Please set down every entry below exactly as given.

Pixel coordinate grounding data:
··········

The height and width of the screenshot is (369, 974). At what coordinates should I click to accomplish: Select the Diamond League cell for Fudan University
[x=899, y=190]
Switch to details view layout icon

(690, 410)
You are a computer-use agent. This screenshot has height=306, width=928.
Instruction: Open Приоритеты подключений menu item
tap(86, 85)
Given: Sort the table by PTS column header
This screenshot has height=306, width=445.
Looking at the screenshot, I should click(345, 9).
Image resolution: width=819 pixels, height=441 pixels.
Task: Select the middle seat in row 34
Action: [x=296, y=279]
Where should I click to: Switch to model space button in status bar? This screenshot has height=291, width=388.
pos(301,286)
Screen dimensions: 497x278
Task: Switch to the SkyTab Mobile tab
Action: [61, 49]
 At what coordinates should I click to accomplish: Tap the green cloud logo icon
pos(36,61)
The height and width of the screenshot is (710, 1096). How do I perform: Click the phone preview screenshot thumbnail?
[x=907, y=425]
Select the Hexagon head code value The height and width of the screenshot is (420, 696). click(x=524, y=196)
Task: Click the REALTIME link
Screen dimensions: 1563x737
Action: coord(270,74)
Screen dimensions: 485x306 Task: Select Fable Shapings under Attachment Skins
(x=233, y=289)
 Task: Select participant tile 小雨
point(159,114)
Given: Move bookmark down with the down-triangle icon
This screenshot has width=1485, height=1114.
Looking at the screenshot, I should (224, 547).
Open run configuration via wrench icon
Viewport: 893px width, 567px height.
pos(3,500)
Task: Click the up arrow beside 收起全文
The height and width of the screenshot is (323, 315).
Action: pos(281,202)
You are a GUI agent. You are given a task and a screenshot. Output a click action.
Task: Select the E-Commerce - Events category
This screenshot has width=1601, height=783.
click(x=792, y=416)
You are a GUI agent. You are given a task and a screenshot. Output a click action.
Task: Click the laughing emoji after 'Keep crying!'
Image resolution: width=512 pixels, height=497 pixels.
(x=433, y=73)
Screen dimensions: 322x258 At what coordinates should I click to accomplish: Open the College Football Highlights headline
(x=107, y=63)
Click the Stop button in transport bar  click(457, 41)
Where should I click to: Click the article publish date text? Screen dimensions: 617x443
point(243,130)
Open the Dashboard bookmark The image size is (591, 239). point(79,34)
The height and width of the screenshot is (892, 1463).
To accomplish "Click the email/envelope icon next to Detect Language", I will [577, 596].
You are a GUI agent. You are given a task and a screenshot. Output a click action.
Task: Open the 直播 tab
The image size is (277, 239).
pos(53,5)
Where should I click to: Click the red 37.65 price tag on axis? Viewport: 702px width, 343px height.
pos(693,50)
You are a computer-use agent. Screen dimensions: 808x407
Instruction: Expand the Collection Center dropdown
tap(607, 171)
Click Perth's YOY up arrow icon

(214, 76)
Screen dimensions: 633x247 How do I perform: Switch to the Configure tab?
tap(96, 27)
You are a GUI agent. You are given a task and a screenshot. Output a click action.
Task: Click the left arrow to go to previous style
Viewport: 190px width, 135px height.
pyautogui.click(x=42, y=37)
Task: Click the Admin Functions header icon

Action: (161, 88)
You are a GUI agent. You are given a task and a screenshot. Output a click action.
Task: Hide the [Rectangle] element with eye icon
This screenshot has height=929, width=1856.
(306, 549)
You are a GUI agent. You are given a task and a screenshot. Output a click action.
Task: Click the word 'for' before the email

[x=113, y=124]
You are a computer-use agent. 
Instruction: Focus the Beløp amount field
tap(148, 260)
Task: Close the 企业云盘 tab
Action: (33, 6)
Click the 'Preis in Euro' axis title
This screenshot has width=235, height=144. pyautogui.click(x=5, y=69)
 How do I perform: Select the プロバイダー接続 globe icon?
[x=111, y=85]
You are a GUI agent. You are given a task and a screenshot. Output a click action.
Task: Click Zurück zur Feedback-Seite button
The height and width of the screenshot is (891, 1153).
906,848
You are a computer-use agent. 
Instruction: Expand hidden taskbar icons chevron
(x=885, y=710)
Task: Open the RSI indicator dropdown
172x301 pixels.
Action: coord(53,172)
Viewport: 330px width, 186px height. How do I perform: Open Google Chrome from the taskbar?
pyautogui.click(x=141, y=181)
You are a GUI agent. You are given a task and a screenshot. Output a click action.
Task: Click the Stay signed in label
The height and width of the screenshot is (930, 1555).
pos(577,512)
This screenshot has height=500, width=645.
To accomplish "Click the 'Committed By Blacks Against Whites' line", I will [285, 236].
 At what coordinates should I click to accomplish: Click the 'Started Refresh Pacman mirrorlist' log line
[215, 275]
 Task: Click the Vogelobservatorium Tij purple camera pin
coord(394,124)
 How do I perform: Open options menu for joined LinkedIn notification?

··········

*Result for this task*:
The height and width of the screenshot is (369, 974). At what coordinates should I click to accomplish: Select the Diamond League cell for Fudan University
[x=899, y=190]
Switch to details view layout icon

(690, 410)
You are a computer-use agent. This screenshot has height=306, width=928.
Instruction: Open Приоритеты подключений menu item
tap(86, 85)
Given: Sort the table by PTS column header
This screenshot has height=306, width=445.
Looking at the screenshot, I should click(345, 9).
Image resolution: width=819 pixels, height=441 pixels.
Task: Select the middle seat in row 34
Action: [x=296, y=279]
Where should I click to: Switch to model space button in status bar? This screenshot has height=291, width=388.
pos(301,286)
Screen dimensions: 497x278
Task: Switch to the SkyTab Mobile tab
Action: [61, 49]
 At what coordinates should I click to accomplish: Tap the green cloud logo icon
pos(36,61)
The height and width of the screenshot is (710, 1096). How do I perform: Click the phone preview screenshot thumbnail?
[x=907, y=425]
Select the Hexagon head code value The height and width of the screenshot is (420, 696). click(x=524, y=196)
Task: Click the REALTIME link
Screen dimensions: 1563x737
Action: coord(270,74)
Screen dimensions: 485x306 Task: Select Fable Shapings under Attachment Skins
(x=233, y=289)
 Task: Select participant tile 小雨
point(159,114)
Given: Move bookmark down with the down-triangle icon
This screenshot has width=1485, height=1114.
Looking at the screenshot, I should (224, 547).
Open run configuration via wrench icon
Viewport: 893px width, 567px height.
pos(3,500)
Task: Click the up arrow beside 收起全文
The height and width of the screenshot is (323, 315).
Action: pos(281,202)
You are a GUI agent. You are given a task and a screenshot. Output a click action.
Task: Select the E-Commerce - Events category
This screenshot has width=1601, height=783.
click(x=792, y=416)
You are a GUI agent. You are given a task and a screenshot. Output a click action.
Task: Click the laughing emoji after 'Keep crying!'
Image resolution: width=512 pixels, height=497 pixels.
(x=433, y=73)
Screen dimensions: 322x258 At what coordinates should I click to accomplish: Open the College Football Highlights headline
(x=107, y=63)
Click the Stop button in transport bar  click(457, 41)
Where should I click to: Click the article publish date text? Screen dimensions: 617x443
point(243,130)
Open the Dashboard bookmark The image size is (591, 239). point(79,34)
The height and width of the screenshot is (892, 1463).
To accomplish "Click the email/envelope icon next to Detect Language", I will [577, 596].
You are a GUI agent. You are given a task and a screenshot. Output a click action.
Task: Open the 直播 tab
The image size is (277, 239).
pos(53,5)
Where should I click to: Click the red 37.65 price tag on axis? Viewport: 702px width, 343px height.
pos(693,50)
You are a computer-use agent. Screen dimensions: 808x407
Instruction: Expand the Collection Center dropdown
tap(607, 171)
Click Perth's YOY up arrow icon

(214, 76)
Screen dimensions: 633x247 How do I perform: Switch to the Configure tab?
tap(96, 27)
You are a GUI agent. You are given a task and a screenshot. Output a click action.
Task: Click the left arrow to go to previous style
Viewport: 190px width, 135px height.
pyautogui.click(x=42, y=37)
Task: Click the Admin Functions header icon

Action: (161, 88)
You are a GUI agent. You are given a task and a screenshot. Output a click action.
Task: Hide the [Rectangle] element with eye icon
This screenshot has height=929, width=1856.
(306, 549)
You are a GUI agent. You are given a task and a screenshot. Output a click action.
Task: Click the word 'for' before the email

[x=113, y=124]
You are a computer-use agent. 
Instruction: Focus the Beløp amount field
tap(148, 260)
Task: Close the 企业云盘 tab
Action: (33, 6)
Click the 'Preis in Euro' axis title
This screenshot has width=235, height=144. pyautogui.click(x=5, y=69)
 How do I perform: Select the プロバイダー接続 globe icon?
[x=111, y=85]
You are a GUI agent. You are given a task and a screenshot. Output a click action.
Task: Click Zurück zur Feedback-Seite button
The height and width of the screenshot is (891, 1153).
906,848
You are a computer-use agent. 
Instruction: Expand hidden taskbar icons chevron
(x=885, y=710)
Task: Open the RSI indicator dropdown
172x301 pixels.
Action: coord(53,172)
Viewport: 330px width, 186px height. How do I perform: Open Google Chrome from the taskbar?
pyautogui.click(x=141, y=181)
You are a GUI agent. You are given a task and a screenshot. Output a click action.
Task: Click the Stay signed in label
The height and width of the screenshot is (930, 1555).
pos(577,512)
This screenshot has height=500, width=645.
To accomplish "Click the 'Committed By Blacks Against Whites' line", I will [285, 236].
 At what coordinates should I click to accomplish: Click the 'Started Refresh Pacman mirrorlist' log line
[215, 275]
 Task: Click the Vogelobservatorium Tij purple camera pin
coord(394,124)
 How do I perform: Open options menu for joined LinkedIn notification?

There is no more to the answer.